Notify your physician if

  • You or a family member has symptoms of COPD.
  • A fever develops or chest pain increases.
  • Blood appears in the sputum or sputum thickens.
  • Shortness of breath occurs even when you are resting or not coughing.

  1. “CDC - Basics About COPD - Chronic Obstructive Pulmonary Disease (COPD).” Centers for Disease Control and Prevention, July 19, 2019.
  2. Halpin, David Mg. “Diagnosing COPD.” International Journal of COPD 1, no. 4 (2006): 343–44.
  3. Khatri, Minesh. “COPD: Symptoms, Causes, Types, Diagnosis, Treatment.” WebMD, September 25, 2019.

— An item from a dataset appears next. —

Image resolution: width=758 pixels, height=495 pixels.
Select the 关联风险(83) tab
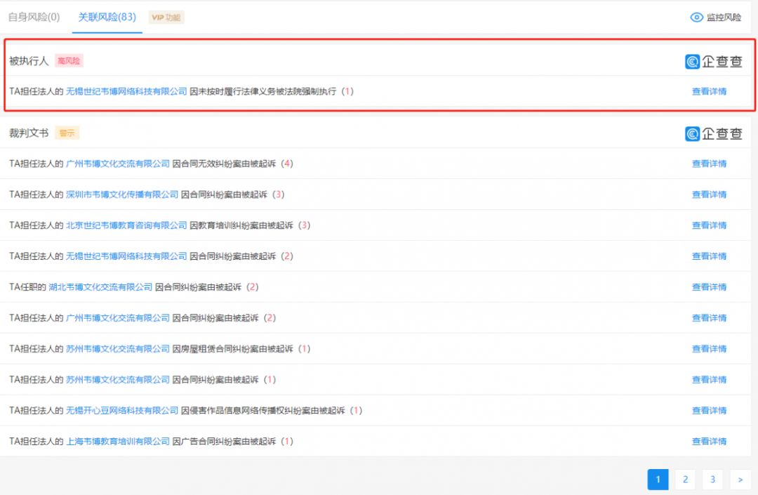(x=107, y=17)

  4. Kirby, Mary, Brendan D. Thomson, and H. Bruce. Vogt. COPD. Lexington, KY: American Board of Family Practice, 2001.
  5. Naeije, Robert, Andrew J. Peacock, and Lewis J. Rubin. Pulmonary Circulation: Diseases and Their Treatment, Fourth Edition. Boca Raton, FL: Taylor and Francis, an imprint of CRC Press, 2020.
  6. Petty, Thomas L. “The History of COPD.” International Journal of COPD 1, no. 1 (2006): 3–14.
  7. Rennard, Stephen I. “Treatment for Stable COPD.” Asthma and COPD, 2009, 823–36.
  8. Rennard, Stephen I., and Bartolome R. Celli. Chronic Obstructive Pulmonary Disease. Philadelphia (Pa): Saunders, 2012.
  9. “What Causes COPD.” American Lung Association. Accessed June 2, 2020.
  10. Yoon, Hyoungkyu. “Prevention of COPD.” Copd, 2017, 211–17.